Wednesday, 10 December 2008

Care and Treatment Centre (CTC)

Rupert works in the CTC looking after those people who are HIV positive. Kagera was the first place in Tanzania to recognise AIDS in 1982 but treatment with antiretrovirals has only been available since 2004. It has slowly been extended from Bukoba to outlying hospitals and Kagondo started in February this year.
We have an active counselling and testing centre mainly run by a superb nun Sister Renate. They have done about 2000 tests this year and the positive rate is about 12-15%. This is mainly among the worried or those with symptoms. The background rate is about 3% in antenatal mothers and posssibly 4 % in the adult population. It is higher in the towns and Bukoba runs at about 8%. What no one has adequately explained to me is why the prevalence rate has dropped from 15% in the 1990s. The rate in South Tanzania is rising from 7% to 14%.
The CTC has about 300 patients on their books with about half on antiretrovivals (ART). Adherence to drug taking is amazingly good and most people are very insistant on taking their tabs. The response is often dramatic, with appetite returning weight going up 6 or 7 kg in 3 months and going back to working in the garden. It is difficult to predict what the future will hold but if one views it like chemotherapy for cancer, it gives people a year or two or three or more to teach, be a mother, work in the garden or whatever.
Unfortunately many people are prsenting late and die within a few weeks of starting treatment. There is still stigma but the women are much better at coming, adhering to treatment and be willing to talk about things and show other people how life can continue on ART. Again it is similar to the attitude prevalent in the UK in the sixties about cancer before effective treatment became available when one just did not talk about cancer.
Rupert works with Sister Immaculata who is very determined and works without a break till all the patients are seen. Fortunately this is by 12 or 1 pm. Godi, our nurse works very hard and is good at councelling and encouraging the patients. After the clinic I wander round maternity and womans ward but that is not arduous with only 4 - 10 patients on womans ward. Later I am spending my time sorting out the registrer and planning where I can be most useful over the next 9 months.

Sunday, 7 December 2008

Sunday walk to Bugasha

It was time to explore a bit so we set off to find the Lake. Heading due East we were greeted often and given much advice. The best one from a young teenager was 'there are many ways to the lake' and after a long pause 'but I think you should go......' and he drew a map in the earth with a stick.

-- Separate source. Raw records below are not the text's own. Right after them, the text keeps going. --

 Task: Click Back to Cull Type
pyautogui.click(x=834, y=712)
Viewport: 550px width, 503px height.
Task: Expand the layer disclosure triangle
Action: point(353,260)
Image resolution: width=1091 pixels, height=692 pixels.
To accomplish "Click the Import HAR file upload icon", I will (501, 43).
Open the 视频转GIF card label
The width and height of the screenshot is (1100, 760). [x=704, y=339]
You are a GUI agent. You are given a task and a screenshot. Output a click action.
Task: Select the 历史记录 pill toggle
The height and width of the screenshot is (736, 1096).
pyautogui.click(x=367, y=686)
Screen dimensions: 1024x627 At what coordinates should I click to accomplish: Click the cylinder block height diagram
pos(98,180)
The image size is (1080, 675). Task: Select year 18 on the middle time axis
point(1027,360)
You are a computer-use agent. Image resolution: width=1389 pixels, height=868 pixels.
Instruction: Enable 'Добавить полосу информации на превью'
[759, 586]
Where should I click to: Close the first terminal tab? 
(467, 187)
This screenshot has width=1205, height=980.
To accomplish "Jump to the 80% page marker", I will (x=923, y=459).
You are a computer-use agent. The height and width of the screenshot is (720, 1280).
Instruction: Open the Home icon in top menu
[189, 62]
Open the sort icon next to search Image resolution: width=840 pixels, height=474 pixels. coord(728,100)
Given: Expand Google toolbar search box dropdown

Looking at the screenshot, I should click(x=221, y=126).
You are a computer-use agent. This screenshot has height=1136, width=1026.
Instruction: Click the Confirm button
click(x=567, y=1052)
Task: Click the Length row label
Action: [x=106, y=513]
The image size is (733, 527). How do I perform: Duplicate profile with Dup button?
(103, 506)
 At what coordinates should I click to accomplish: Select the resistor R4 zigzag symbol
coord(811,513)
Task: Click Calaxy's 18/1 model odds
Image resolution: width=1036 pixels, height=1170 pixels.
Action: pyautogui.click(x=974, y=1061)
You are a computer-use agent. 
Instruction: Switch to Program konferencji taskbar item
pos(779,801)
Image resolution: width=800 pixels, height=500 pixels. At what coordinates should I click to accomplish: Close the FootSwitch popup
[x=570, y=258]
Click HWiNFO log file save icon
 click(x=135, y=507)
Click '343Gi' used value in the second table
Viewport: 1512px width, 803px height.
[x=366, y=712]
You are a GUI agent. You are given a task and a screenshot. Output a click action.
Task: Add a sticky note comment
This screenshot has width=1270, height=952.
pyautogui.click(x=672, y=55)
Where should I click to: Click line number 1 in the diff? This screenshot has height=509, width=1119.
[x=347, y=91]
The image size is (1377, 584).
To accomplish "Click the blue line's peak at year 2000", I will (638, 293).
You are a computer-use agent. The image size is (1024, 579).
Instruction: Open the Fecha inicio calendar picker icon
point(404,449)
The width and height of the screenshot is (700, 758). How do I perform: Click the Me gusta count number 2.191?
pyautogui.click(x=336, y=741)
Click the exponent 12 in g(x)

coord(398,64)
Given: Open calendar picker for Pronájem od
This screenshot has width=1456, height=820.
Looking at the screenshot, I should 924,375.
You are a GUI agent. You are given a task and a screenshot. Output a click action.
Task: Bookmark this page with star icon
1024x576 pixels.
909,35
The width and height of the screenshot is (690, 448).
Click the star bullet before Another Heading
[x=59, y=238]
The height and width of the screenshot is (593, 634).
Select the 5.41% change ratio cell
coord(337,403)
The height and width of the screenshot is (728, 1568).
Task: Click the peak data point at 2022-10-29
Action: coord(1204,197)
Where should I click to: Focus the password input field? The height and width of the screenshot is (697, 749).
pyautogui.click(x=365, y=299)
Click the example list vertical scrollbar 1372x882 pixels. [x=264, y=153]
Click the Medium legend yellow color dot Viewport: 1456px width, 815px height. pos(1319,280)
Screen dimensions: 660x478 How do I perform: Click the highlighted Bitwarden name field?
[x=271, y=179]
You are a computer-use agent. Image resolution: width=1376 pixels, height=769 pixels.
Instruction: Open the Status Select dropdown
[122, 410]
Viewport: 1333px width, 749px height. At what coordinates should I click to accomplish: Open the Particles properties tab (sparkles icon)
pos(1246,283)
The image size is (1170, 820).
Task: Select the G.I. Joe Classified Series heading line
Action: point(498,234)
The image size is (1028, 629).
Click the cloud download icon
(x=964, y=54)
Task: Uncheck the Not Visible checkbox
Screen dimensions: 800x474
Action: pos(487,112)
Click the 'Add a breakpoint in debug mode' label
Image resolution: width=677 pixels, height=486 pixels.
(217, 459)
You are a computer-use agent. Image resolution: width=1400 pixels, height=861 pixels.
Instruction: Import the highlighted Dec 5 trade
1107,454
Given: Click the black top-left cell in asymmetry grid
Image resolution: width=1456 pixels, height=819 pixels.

We came over the escarpment and found it was the same village Annie had been to last month, Bugasha. A leisurely stroll down the path found us at the Lake shore, in all about 2 hours.


We had soda and sweet bananas and were surrounded by curious children. An interesting man with good english asked us about life in England and talked of life by the Lake. His brother turned up and he had extremely good knowledge, knowing about Papua New Guinea, New Caledonia and othe far flung places. It turned out he had trained as an aeronautic engineer in Moscow. He asked searching questions about why the economic situation in the world had taken a down turn and who was responsible. Not the easiest question to answer but after blaming the irresponsible gambling by bankers we ranged far and wide- China, interest rates, price of tilapia, supermarkets etc...


Life is not easy, fish are more scarce but there is always time for coffee (Kahawa) under the mango tree. We then strolled back under the hot sun. Next day most of the staff were amazed we had walked there. 'Why didn't you take transport?